The Safety, Housing, Education and Homelessness (SAFEHOUSE) Committee on Wednesday passed two ordinances, one to raise the pot tax (while also removing a sunset provision in the Affordable Housing Fund) and another to allow an agreement between the city and the Denver Housing Authority. If approved, the tax increase would take effect Oct. 1.
“Affordable housing remains a primary challenge to our residents and families, and this proposal will produce more affordable homes quicker to deliver housing Denver families need and can afford,” Hancock said in a statement. “I want to thank the SAFEHOUSE committee for advancing this proposal, as well as the Housing Authority and our community and marijuana industry partners for coming together for Denver’s people and provide more funding to address this critical need in our city.”
The Marijuana Industry Group, a Denver-based trade association, supports the plan because it “cares about the communities where we live and operate,” said executive director Kristi Kelly.
“Lack of affordable housing is a serious issue for people living in Denver,” she continued in a statement Wednesday.” The city was transparent about their efforts to solve the problem, and our group deliberated the proposed tax increases against already high taxes, and the need to keep prices at a level that continues to incentivize purchasing at legal, licensed and regulated establishments. We’re just a small part of the larger economy, and while cannabis is not the cause of this issue, it can be part of the solution.”
The ordinances will be heard twice by the full City Council — on Aug. 20 and final reading on Aug. 27.
Half of the new money in the Affordable Housing Fund would go toward helping those considered homeless or “very low-income” families and individuals, the city said. The rest would go toward helping working families, longtime residents struggling to stay in their homes or first-time homebuyers, Hancock’s office said.
DHA executive director Ismael Guerrero called it a creative funding opportunity to address much-needed affordable housing for those individuals and families.
“This collaboration underscores the city’s and the Housing Authority’s commitment to deliver real solutions for Denver residents most impacted by the high cost of housing,” he stated.

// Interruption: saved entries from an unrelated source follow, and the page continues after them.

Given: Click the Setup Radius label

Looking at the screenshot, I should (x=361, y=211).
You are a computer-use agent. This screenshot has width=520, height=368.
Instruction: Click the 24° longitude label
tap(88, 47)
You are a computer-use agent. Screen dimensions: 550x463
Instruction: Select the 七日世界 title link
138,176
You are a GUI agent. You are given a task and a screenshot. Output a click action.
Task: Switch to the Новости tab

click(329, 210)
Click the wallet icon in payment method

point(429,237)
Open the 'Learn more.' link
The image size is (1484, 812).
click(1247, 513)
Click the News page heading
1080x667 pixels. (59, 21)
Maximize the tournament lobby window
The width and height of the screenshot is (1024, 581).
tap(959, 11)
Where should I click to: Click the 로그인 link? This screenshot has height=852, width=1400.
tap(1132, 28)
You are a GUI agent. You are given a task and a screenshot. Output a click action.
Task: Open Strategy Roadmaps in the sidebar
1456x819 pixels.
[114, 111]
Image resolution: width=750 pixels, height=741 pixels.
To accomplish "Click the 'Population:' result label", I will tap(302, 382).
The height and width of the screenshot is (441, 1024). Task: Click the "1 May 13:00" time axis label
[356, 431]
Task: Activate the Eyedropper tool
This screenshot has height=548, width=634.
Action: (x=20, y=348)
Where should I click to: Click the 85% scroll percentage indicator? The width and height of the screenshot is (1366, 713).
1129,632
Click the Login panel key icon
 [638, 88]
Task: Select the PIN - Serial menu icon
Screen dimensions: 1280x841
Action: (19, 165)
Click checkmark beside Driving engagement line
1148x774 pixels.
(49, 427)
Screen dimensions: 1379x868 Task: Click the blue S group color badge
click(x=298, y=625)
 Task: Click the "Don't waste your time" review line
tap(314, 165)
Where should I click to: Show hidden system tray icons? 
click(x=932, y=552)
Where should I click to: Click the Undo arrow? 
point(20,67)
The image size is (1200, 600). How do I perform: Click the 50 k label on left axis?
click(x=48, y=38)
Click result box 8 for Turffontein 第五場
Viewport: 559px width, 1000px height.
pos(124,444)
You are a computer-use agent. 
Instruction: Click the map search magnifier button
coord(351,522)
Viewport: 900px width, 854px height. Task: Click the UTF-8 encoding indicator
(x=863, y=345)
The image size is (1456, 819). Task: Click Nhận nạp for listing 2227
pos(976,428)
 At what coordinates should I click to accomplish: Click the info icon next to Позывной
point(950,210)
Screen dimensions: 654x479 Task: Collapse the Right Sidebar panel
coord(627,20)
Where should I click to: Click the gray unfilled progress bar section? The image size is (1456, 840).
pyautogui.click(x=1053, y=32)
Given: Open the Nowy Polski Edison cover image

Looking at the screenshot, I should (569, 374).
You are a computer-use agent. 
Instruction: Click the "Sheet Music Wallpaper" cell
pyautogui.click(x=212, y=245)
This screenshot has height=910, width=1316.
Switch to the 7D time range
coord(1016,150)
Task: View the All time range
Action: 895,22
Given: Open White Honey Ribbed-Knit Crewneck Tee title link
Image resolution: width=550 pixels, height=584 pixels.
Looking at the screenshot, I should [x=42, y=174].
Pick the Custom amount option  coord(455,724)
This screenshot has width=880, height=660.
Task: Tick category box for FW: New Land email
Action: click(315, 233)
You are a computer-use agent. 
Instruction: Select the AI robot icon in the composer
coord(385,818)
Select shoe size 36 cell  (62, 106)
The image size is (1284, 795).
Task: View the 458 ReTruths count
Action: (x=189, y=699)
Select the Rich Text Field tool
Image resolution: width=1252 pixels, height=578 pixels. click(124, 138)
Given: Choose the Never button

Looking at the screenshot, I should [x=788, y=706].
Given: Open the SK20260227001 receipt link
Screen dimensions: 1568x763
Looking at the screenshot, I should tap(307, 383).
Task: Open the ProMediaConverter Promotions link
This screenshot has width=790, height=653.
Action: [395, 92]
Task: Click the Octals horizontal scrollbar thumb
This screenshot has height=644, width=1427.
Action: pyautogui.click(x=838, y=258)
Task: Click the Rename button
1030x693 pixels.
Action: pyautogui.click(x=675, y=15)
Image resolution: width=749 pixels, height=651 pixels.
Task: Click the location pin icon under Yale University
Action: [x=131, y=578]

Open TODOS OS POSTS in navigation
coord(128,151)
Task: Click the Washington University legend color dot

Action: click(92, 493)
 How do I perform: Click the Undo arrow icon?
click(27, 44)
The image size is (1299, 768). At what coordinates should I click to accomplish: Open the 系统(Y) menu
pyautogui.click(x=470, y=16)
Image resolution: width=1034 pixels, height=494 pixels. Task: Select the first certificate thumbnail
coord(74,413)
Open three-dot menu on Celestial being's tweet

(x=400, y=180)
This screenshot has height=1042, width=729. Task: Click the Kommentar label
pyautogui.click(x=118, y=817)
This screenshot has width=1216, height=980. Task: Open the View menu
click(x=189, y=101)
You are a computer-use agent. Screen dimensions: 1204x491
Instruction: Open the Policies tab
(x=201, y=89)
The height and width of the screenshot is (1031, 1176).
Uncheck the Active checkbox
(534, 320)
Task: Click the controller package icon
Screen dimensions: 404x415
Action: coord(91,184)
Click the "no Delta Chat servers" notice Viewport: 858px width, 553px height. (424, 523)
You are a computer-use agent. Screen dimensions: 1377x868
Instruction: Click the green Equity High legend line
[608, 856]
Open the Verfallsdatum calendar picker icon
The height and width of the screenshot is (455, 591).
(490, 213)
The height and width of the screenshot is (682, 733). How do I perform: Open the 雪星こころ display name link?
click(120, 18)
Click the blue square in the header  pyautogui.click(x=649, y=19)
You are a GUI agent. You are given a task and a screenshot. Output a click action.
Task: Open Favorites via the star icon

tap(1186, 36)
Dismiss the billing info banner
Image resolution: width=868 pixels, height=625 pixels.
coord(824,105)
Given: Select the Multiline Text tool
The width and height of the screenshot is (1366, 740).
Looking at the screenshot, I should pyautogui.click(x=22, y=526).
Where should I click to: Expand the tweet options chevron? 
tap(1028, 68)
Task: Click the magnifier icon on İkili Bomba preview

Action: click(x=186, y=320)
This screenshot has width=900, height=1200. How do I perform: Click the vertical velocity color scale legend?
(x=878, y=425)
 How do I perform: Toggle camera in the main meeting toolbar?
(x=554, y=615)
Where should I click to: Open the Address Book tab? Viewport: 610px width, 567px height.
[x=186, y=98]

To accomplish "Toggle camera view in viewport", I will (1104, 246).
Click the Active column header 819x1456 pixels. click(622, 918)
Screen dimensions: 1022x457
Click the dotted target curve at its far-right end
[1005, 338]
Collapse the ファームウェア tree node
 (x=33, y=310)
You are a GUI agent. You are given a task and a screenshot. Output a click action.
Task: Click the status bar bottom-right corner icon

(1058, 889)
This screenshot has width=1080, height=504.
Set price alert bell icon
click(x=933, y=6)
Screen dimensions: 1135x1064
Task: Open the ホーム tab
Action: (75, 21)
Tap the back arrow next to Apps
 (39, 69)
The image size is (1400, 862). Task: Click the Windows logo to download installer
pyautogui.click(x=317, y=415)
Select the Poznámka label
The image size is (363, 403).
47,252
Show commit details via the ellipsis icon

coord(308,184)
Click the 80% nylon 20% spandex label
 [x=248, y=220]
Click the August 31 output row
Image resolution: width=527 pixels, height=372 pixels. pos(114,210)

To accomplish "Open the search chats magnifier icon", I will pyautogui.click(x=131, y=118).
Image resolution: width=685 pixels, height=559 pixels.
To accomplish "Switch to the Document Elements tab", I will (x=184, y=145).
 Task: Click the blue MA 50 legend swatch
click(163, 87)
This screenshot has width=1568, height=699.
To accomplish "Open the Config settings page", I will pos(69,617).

Hancock’s office said in a press release that since he took office in 2011, the city has not only launched Denver’s first Affordable Housing Fund but also built or preserved more than 5,000 homes for those struggling to keep up.
Westword reported last month that Denver County has the second-worst home affordability of 432 metro counties nationwide as median home prices have soared 215 percent over the last nine years as wages rose only 17 percent.
Meanwhile, Denver’s homeless population rose last year, according to a report released in June by the Metro Denver Homeless Initiative. The “point in time” survey on Jan. 28 found 5,317 persons who were identified as homeless in the seven-county metro region, up 201 people from the year before. Denver County was responsible for 3,445 of those, about 65 percent of the total.